Der havarierte Reaktorblock ist heute durch einen provisorischen, durchlässigen "Sarkophag" gedeckelt. Im Inneren ist weitgehend die Situation vom Zeitpunkt der Katastrophe in heißer Form konserviert. Von rund 190 Tonnen Reaktorkernmasse befinden sich Schätzungen zufolge noch rund 150-180 Tonnen im Gebäude, teils in Form geschmolzener und erstarrter Brennelemente aus Uran, Plutonium, Graphit und Sand (es wird auch Elefantenfuß genannt), teils in Form von Staub und Asche, in Form ausgewaschener Flüssigkeiten im Reaktorsumpf und Fundament oder in anderer Form.

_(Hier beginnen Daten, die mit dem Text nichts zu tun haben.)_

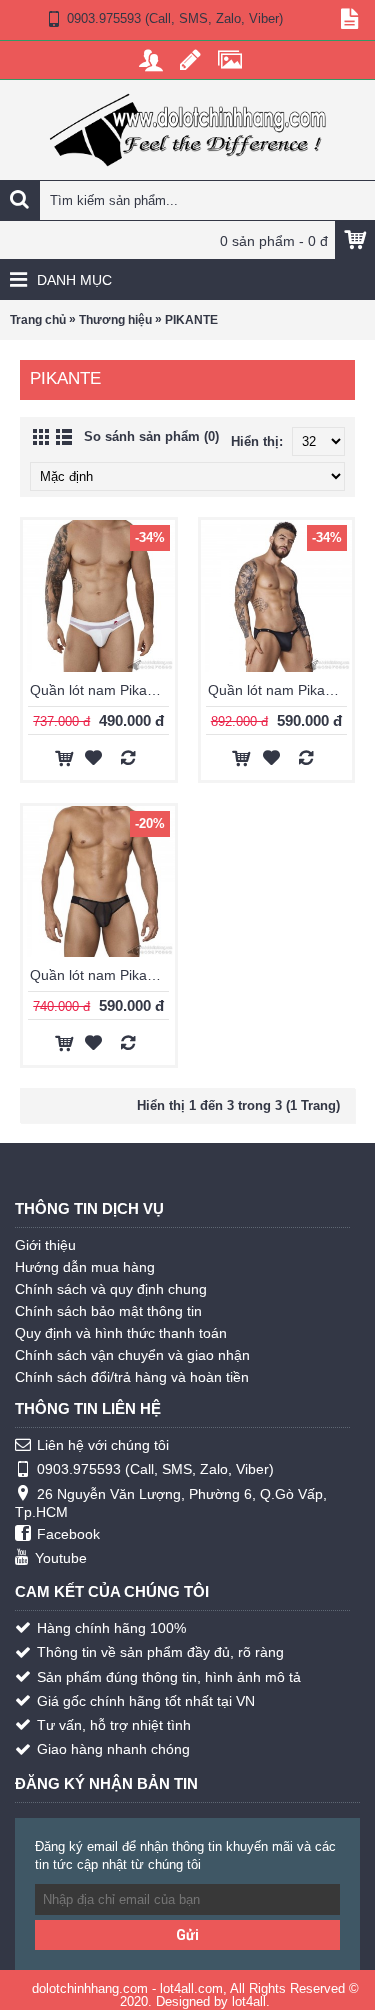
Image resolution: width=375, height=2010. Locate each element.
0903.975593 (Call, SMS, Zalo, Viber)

Der internationale „Shelter Implementation Plan“ hat als Ziel, einen neuen haltbaren Sarkophag zu errichten. Als erste Maßnahme wurden das Dach des ursprünglichen Sarkophags verstärkt und die Belüftungsanlage verbessert. Der neue Sarkophag soll über dem alten errichtet werden. Dadurch soll es möglich sein, den alten Sarkophag zu entfernen, ohne dass weitere radioaktive Stoffe freigesetzt werden.